═══ Source material

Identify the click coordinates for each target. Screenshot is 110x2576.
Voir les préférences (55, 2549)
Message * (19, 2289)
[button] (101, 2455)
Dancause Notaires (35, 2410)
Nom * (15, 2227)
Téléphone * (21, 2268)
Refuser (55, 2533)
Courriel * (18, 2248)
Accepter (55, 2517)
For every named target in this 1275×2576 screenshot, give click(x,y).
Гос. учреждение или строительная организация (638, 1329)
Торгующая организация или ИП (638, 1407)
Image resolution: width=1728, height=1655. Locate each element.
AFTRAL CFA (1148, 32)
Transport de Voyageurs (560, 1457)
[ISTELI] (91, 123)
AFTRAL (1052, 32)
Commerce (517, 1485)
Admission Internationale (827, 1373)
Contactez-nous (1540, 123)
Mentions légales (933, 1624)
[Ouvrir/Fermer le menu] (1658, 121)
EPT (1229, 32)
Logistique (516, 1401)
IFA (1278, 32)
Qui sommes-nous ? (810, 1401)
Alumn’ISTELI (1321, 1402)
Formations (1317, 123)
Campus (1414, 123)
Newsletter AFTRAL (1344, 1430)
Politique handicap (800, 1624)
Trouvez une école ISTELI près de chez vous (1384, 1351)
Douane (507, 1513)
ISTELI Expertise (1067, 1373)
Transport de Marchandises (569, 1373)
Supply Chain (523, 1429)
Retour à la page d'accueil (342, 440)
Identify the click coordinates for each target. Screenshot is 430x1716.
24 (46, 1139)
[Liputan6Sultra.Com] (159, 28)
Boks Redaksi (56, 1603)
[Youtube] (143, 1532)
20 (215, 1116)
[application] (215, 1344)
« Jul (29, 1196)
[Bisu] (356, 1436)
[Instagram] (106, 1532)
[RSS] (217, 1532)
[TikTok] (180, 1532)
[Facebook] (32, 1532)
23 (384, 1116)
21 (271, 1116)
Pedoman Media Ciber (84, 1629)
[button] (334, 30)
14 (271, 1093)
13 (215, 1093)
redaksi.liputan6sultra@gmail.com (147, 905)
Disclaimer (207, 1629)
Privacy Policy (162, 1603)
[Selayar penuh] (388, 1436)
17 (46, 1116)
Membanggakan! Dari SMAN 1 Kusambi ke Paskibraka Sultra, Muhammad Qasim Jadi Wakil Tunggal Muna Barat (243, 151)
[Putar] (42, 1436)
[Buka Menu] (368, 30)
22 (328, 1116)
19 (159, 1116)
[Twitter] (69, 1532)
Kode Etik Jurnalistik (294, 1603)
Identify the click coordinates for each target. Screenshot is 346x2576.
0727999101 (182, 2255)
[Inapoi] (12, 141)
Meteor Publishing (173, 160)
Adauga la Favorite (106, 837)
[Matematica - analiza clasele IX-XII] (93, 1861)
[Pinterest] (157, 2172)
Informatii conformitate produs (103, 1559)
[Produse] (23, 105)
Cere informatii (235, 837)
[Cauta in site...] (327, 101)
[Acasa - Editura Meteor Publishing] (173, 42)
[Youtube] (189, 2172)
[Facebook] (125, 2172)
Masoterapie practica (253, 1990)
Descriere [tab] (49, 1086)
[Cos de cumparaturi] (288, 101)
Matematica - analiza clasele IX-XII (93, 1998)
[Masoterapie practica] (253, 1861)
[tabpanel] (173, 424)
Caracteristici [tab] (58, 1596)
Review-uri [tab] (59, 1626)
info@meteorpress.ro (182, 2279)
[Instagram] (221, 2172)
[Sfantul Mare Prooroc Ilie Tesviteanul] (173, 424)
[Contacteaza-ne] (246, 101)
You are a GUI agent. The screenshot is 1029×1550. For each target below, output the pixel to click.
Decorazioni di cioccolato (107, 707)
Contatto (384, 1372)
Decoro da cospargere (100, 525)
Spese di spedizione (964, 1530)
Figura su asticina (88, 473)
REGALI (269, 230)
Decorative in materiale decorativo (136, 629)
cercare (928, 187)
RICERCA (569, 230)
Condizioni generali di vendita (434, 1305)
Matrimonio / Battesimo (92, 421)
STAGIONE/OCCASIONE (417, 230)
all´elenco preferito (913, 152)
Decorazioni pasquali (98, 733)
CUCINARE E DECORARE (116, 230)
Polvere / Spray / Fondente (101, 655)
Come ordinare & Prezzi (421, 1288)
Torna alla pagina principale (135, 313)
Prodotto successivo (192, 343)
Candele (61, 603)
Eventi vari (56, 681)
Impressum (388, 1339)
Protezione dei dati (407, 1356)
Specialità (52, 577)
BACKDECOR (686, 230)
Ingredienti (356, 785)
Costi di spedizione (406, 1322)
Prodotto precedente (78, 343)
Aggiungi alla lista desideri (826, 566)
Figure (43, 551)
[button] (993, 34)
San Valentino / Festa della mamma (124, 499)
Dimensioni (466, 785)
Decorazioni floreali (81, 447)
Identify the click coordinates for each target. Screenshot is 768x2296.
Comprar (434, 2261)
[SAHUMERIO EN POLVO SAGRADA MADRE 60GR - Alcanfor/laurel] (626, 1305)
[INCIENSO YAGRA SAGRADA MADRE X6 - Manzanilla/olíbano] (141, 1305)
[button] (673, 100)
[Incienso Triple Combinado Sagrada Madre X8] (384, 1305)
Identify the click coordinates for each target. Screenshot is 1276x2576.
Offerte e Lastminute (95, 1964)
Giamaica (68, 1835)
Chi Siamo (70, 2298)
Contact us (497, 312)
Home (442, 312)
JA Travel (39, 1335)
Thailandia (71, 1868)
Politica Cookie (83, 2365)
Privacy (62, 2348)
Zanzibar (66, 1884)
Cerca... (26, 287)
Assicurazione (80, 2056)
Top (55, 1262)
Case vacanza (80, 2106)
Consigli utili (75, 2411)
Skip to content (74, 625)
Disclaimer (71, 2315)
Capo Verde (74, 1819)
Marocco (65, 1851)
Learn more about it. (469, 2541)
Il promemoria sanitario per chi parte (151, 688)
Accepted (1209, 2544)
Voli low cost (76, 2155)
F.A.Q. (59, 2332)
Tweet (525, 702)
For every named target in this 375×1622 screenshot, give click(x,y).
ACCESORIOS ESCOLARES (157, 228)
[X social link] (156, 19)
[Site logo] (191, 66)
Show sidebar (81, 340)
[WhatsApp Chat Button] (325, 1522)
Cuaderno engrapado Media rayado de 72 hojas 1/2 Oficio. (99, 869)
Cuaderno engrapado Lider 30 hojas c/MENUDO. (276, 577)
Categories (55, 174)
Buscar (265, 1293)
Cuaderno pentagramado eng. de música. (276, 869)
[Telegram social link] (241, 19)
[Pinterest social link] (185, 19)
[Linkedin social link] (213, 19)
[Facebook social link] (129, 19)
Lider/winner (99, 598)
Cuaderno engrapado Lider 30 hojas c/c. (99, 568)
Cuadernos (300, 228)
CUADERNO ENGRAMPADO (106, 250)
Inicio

══════

Your objective: Copy the lines of the data above exactly as written, beginning with the line containing "[Cauta in site...] (327, 101)" and ending with the line containing "Decorazioni floreali (81, 447)", and leave out all other lines.

Task answer:
[Cauta in site...] (327, 101)
[Acasa - Editura Meteor Publishing] (173, 42)
[Youtube] (189, 2172)
[Facebook] (125, 2172)
Masoterapie practica (253, 1990)
Descriere [tab] (49, 1086)
[Cos de cumparaturi] (288, 101)
Matematica - analiza clasele IX-XII (93, 1998)
[Masoterapie practica] (253, 1861)
[tabpanel] (173, 424)
Caracteristici [tab] (58, 1596)
Review-uri [tab] (59, 1626)
info@meteorpress.ro (182, 2279)
[Instagram] (221, 2172)
[Sfantul Mare Prooroc Ilie Tesviteanul] (173, 424)
[Contacteaza-ne] (246, 101)
You are a GUI agent. The screenshot is 1029×1550. For each target below, output the pixel to click.
Decorazioni di cioccolato (107, 707)
Contatto (384, 1372)
Decoro da cospargere (100, 525)
Spese di spedizione (964, 1530)
Figura su asticina (88, 473)
REGALI (269, 230)
Decorative in materiale decorativo (136, 629)
cercare (928, 187)
RICERCA (569, 230)
Condizioni generali di vendita (434, 1305)
Matrimonio / Battesimo (92, 421)
STAGIONE/OCCASIONE (417, 230)
all´elenco preferito (913, 152)
Decorazioni pasquali (98, 733)
CUCINARE E DECORARE (116, 230)
Polvere / Spray / Fondente (101, 655)
Come ordinare & Prezzi (421, 1288)
Torna alla pagina principale (135, 313)
Prodotto successivo (192, 343)
Candele (61, 603)
Eventi vari (56, 681)
Impressum (388, 1339)
Protezione dei dati (407, 1356)
Specialità (52, 577)
BACKDECOR (686, 230)
Ingredienti (356, 785)
Costi di spedizione (406, 1322)
Prodotto precedente (78, 343)
Aggiungi alla lista desideri (826, 566)
Figure (43, 551)
[button] (993, 34)
San Valentino / Festa della mamma (124, 499)
Dimensioni (466, 785)
Decorazioni floreali (81, 447)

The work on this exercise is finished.